Mayor Lori Lightfoot repeatedly promised during her successful campaign that she’d bring back a city department of environment but has not yet done so.
Ferguson’s report examined how well the city’s public health department oversaw air pollution at more than 1,500 facilities throughout Chicago. That number includes about 500 sites that state and federal officials say emit hazardous air pollutants.
“In 2011, the prior administration dismantled the Department of Environment, scattering its programs and regulatory functions across nine other city departments,’’ Ferguson said in a statement that accompanied the audit.
The report focused on the city public health department and its air pollution enforcement program. Among the audit’s findings:
Between the start of 2015 and the end of 2017, the city met its own inspection goals at only 17 percent of the 502 facilities it intended to visit every year. In addition, nearly 100 of those facilities received no inspections at all in that three-year period.
Hundreds of facilities that needed annual “Certificates of Operation” from the city received them less than half the time.
Inspectors did not categorize potential air pollution emissions at nearly 359 facilities, leaving a lack of records about how much pollution the facilities are emitting.
Department heads did not ensure violations identified by inspectors were corrected, leaving the possibility that residents were put at risk even after the city knew there was a problem.
“Gaps in (Chicago’s) air pollution permit and inspections program are increasing the risk that facilities emit more pollution than allowed by law,” the report stated. “Violations are more likely to go undiscovered.”
City health officials told the inspector general there aren’t enough inspection staff, the report said. The city also told the inspector general it intends to hire a consultant to evaluate staffing levels, improve its record keeping and step up its compliance oversight.

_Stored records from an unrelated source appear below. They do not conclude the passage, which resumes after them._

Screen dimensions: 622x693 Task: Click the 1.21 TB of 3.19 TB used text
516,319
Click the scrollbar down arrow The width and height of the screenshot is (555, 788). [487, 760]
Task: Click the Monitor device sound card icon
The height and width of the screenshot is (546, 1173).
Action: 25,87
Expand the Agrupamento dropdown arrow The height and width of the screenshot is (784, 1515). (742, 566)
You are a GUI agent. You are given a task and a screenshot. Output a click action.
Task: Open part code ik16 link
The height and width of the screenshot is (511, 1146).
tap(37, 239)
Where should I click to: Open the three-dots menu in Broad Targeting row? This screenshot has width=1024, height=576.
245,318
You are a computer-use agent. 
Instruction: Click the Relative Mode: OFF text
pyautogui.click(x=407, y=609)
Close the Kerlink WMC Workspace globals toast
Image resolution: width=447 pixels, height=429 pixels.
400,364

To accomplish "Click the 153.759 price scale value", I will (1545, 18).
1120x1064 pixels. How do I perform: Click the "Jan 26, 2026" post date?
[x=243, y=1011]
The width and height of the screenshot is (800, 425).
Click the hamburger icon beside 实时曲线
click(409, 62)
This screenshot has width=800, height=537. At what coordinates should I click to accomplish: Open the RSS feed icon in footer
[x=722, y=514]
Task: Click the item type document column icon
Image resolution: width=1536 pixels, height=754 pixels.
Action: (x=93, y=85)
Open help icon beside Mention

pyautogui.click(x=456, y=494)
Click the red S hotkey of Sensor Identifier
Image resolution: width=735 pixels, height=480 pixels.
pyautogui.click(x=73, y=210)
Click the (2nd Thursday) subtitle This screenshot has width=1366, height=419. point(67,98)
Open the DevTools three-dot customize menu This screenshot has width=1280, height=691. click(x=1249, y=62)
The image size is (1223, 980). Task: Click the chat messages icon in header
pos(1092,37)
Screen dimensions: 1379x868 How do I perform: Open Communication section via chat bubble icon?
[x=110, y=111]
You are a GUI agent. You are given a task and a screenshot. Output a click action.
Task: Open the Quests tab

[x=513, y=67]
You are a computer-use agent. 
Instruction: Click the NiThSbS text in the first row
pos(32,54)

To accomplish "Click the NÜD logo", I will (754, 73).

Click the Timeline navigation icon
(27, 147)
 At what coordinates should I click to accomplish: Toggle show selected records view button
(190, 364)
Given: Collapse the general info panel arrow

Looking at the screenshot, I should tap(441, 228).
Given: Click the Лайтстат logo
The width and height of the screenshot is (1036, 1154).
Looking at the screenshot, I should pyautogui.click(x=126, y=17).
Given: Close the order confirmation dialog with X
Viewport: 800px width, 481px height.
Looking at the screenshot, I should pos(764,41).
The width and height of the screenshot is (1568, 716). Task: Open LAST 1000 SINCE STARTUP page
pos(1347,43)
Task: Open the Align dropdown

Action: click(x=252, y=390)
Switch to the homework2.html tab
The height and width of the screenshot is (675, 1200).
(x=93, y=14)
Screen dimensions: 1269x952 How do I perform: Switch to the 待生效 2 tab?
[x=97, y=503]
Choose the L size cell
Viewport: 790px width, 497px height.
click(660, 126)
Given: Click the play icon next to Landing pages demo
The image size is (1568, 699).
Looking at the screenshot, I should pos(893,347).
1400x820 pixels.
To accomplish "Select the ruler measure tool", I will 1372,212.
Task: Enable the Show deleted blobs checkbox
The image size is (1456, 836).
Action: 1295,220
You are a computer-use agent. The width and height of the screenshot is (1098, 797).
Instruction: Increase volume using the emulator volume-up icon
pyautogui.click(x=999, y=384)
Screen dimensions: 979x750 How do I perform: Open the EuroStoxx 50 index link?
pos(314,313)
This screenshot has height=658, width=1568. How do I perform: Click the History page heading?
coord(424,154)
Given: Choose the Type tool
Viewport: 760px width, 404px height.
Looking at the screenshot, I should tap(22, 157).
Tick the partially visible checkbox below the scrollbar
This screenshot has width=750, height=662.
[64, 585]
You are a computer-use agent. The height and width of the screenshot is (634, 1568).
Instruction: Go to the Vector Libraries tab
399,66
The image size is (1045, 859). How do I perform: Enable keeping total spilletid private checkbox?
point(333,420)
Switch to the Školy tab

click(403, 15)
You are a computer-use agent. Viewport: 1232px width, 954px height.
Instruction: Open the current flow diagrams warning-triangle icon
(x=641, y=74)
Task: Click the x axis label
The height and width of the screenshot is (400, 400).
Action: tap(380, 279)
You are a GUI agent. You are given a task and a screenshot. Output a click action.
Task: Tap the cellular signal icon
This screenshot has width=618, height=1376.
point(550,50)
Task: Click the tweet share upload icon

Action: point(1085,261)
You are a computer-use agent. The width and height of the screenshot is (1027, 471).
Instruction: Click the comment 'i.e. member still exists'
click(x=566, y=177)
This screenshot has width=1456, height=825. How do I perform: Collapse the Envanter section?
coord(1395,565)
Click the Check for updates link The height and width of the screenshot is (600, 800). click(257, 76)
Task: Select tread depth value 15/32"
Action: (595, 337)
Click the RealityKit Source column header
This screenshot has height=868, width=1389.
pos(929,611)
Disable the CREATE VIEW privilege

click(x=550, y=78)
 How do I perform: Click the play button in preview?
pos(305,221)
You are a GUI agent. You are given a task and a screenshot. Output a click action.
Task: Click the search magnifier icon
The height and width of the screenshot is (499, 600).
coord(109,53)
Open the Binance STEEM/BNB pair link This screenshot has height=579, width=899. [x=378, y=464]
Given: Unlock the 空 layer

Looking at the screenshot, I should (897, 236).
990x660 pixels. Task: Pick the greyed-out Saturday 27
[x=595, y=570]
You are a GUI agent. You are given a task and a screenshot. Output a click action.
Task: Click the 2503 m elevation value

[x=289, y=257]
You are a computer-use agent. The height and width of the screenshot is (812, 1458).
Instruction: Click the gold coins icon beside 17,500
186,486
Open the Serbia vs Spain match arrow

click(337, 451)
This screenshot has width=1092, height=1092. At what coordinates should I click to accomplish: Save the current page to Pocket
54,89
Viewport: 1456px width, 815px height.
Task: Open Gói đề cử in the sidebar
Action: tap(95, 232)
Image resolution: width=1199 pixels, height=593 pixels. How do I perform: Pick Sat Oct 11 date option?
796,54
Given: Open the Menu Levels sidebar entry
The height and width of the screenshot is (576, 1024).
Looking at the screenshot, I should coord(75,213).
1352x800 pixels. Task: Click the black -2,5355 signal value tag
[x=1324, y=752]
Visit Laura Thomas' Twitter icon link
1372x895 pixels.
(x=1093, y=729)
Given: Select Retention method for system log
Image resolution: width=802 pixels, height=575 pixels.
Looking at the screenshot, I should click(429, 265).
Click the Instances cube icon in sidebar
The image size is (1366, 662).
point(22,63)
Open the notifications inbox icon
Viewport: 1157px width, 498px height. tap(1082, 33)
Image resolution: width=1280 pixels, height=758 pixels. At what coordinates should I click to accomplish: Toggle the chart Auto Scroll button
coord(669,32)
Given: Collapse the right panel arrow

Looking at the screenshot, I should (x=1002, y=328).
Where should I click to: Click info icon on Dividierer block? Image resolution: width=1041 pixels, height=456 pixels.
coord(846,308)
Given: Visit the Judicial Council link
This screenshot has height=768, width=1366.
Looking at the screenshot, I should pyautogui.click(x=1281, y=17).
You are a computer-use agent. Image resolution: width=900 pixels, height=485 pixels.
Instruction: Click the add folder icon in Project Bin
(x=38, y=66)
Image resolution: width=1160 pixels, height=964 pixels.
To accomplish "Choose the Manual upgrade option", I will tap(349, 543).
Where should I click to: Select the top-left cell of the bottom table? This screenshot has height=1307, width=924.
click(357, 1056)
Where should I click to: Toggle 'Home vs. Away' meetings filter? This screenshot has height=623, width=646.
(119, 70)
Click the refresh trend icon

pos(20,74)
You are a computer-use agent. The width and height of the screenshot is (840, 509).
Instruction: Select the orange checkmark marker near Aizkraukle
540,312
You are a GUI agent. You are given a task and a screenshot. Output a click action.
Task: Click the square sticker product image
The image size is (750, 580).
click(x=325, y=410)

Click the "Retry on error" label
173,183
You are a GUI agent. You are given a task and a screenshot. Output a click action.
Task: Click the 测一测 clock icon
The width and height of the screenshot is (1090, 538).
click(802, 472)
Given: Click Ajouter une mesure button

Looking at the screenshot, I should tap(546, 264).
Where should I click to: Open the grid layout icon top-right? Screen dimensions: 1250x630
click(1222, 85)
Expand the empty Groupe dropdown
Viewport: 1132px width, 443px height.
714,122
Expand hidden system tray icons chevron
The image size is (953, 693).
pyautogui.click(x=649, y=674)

While Ferguson’s report lambasted the city for its lack of controls over its inspection program, he did give the city high marks for responding to specific complaints.
The audit reported the city’s public health department resolves roughly 84 percent of air-quality complaints within 24 hours, but should record complaint-based inspections “more consistently.”
Ferguson told the BGA that Emanuel’s decision to eliminate the environment department lacked thorough analysis that may have harmed residents, particularly on the South and West sides where the potential for pollution is the greatest. At the time, Emanuel insisted that environmental oversight would actually be more robust.
Emanuel couldn’t be reached for comment Monday.
In a statement from city health department spokesman Andy Buchanan, the administration said: “We take this report seriously and acknowledge there is more work to do.”
The state requires the city to inspect nearly 100 facilities of hazardous air pollution sites, including factories, auto repair shops and dry cleaners, every year. The city set a more aggressive goal for itself in stating it would inspect more than 500 facilities every year, but couldn’t meet its own targets. “To promote continuous quality improvement, (the department) intentionally sets aspirational performance metrics that are not met 100 percent of the time,” according to a city response in the audit.
Community groups who work with the city say the health department has been understaffed.
“They are overwhelmed,” said Olga Bautista, a Southeast Side Chicago resident and activist. “The Department of Public Health has been showing up on the southeast side but every time we met with them, they seemed stretched thin.”